O yes! The Big O Notation

⚡️ TL;DR
In this post, we delve into Big O Notation, a fundamental concept in computer science used to describe the efficiency of algorithms. We’ll explore how Big O helps in analyzing time complexity and provide examples to illustrate its application.

In general, we can’t simply label one algorithm a 400-ste algorithm and another a 500-step algorithm. This is because the number of steps an algorithm takes cannot be pinned down to a single number. Let’s take linear search, for example. The number of steps it takes to find an element in a list depends on the position of the element in the list. If the element is at the beginning of the list, the algorithm will take fewer steps than if the element is at the end of the list.

The more effective way, then, to quantify the efficiency of linear search is to say that linear search takes N steps to find an element in a list of N elements. This is a more general way to describe the efficiency of an algorithm.

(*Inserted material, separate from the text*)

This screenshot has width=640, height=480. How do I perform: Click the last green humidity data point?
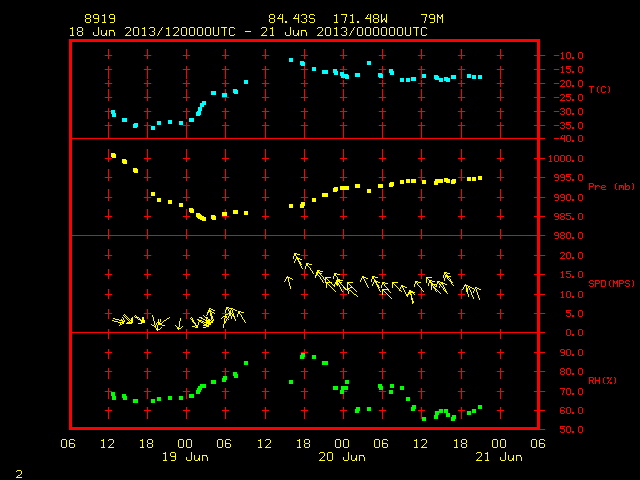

To help ease communication regarding time complexity, computer scientists have borrowed a concept from mathematics to describe a concise and consistent language around the efficiency of data structures and algorithms. Known as Big O Notation, this formalized expression of these concepts allow us to easily categorize the efficiency of a given algorithm and convey its efficiency to others.

What is Big O Notation?

Once you understand Big O Notation, you’ll have the tools to analyze each algorithm you encounter and determine its efficiency. Let’s start applying Big O to the algorithm of linear search.

In a worst case scenario, linear search will take as many steps as there are elements in the array. For N elements in the array, linear search can take up to N steps. This is expressed in Big O Notation as O(N).

Here’s what the notation means. It expresses the answer to what we’ll call the key question: if there are N data elements, how many steps will the algorithm take in the worst case scenario? Go ahead and read the sentence again, but this time replace the N with the number of elements in the array. This is the essence of Big O Notation.

Let’s contrast this with how Big O would express the efficiency of reading from a standard array. Reading from an array takes just one step, no matter how large the array is. To figure out how to express this in Big O terms, we are asking the same key question: if there are N data elements, how many steps will the algorithm take in the worst case scenario? In this case, the answer is always 1. So, the Big O Notation for reading from an array is O(1).

O(1) is interesting, since all algorithms that take a constant number of steps to complete are considered to be O(1). This is because the number of steps the algorithm takes does not depend on the number of elements in the array. This is the most efficient time complexity an algorithm can have.

The soul of Big O Notation

Now that we understand O(N) and O(1), we begin to see that Big O Notation does more than simply describe the number of steps an algorithm takes. Rather, it’s an answer to that key question: if there are N data elements, how many steps will the algorithm take in the worst case scenario?

Let’s say we have an algorithm that takes three steps no matter how much data there is. That is, for N elements, the algorithm always takes three steps. In Big O terms, this is O(3). But, since the number of steps the algorithm takes does not depend on the number of elements in the array, we can simplify this to O(1).

The soul of Big O is what Big O is trying to tell us. It’s not just about the number of steps an algorithm takes, but about how an algorithm’s performance changes as the data changes.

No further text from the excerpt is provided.